Pea Island station, built in 1878, was staffed with an all white crew.  Their first mistake was to completely miss a grounded ship.  Four men were killed.  Two of the high ranking officers had to resign from the station.  The first black station keeper, Richard Etheridge, was assigned and placed at Pea Island in 1880.  Mr.
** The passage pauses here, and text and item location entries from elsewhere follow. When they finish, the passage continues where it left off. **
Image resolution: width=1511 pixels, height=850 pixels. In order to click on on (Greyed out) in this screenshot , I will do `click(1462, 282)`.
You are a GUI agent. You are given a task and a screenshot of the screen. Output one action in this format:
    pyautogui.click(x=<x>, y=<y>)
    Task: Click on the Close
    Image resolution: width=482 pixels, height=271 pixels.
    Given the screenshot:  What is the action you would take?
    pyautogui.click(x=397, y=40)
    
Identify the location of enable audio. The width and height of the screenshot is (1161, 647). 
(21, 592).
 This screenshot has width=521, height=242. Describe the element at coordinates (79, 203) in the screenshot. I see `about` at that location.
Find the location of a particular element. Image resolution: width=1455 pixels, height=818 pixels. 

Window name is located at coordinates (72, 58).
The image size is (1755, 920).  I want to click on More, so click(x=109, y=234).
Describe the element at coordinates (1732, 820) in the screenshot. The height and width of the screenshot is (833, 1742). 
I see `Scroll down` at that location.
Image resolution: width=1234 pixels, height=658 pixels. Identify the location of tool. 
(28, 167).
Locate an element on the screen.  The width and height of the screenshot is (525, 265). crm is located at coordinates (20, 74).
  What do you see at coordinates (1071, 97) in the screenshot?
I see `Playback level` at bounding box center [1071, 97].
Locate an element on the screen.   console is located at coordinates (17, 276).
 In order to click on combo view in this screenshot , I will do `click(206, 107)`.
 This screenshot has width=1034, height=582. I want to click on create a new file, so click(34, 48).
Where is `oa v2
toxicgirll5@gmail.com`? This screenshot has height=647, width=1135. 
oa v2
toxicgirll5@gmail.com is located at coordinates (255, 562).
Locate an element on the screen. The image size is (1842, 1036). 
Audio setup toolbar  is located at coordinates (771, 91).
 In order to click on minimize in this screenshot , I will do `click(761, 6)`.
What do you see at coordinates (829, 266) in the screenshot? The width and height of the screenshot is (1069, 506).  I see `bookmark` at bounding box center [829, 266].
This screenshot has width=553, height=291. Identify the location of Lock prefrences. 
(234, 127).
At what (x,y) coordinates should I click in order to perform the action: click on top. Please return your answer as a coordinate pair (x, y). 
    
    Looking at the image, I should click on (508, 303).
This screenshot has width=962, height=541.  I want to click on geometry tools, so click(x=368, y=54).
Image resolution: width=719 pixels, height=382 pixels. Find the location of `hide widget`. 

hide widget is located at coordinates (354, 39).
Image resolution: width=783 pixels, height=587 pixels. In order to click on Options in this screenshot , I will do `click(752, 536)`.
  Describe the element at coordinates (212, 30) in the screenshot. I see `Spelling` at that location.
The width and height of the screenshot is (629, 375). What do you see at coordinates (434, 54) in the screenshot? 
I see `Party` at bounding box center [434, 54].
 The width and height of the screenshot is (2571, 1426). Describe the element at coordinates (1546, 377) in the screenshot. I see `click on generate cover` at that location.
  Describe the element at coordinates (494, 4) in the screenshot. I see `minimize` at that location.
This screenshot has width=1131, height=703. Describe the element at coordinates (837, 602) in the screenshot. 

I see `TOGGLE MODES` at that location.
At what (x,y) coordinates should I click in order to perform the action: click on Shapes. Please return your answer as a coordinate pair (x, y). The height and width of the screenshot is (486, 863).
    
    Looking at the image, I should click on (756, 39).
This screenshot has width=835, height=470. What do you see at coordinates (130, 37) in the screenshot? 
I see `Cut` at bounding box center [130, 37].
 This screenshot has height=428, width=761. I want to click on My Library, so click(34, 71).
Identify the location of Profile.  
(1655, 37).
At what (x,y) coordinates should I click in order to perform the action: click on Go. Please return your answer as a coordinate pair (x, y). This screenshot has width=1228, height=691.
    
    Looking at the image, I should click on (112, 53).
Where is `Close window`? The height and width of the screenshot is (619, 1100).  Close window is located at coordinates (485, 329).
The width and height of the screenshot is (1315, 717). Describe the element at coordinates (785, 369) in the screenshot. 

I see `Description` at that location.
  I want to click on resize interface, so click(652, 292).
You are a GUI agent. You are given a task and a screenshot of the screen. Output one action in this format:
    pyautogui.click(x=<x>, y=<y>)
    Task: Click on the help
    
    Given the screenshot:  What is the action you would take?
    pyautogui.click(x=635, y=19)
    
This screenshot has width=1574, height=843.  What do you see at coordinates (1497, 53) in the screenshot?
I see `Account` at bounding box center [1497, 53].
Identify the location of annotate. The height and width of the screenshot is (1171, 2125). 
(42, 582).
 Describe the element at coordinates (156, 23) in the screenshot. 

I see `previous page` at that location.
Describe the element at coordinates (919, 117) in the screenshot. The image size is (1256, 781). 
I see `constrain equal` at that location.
Etheridge hired an all black crew for Pea Island., probably because no white man would have taken orders from a black man at that point in history.   The station was burned to the ground in May of that year.  It was thought that the damage was due to arson, although no one was ever charged.  Captain Etheridge commanded his crew to rebuild the station.  He was hard on his crew, making them drill ever more than what was expected.  He wanted his crew to be the best.
Richard Etheridge and his crew, http://en.wikipedia.org/wiki/Pea_Island_Life-Saving_Station

The Pea Island group performed their duties very well for many years, assisting in the rescue of ships and schooners through storms and hurricanes.  Captain Etheridge ran a very professional unit at this station for over 20 years.  He passed away at the station in 1900, at the age of 58.  Another black man was assigned in his place, and the station continued to run until it deactivated in 1947.
Pea Island crew, 1942, http://en.wikipedia.org/wiki/Pea_Island_Life-Saving_Station

Twenty-nine more lifesaving stations were built along the Carolina coast. In 1915, the U.S. Lifesaving Service was merged with the Revenue Cutter Service, and was called the United States Coast Guard.  The Lighthouse Service was incorporated into the USCG in 1939.  And now you know the rest of the story....the Coast Guard today not only performs rescues, but it also oversees customs violations, and national maritime regulations.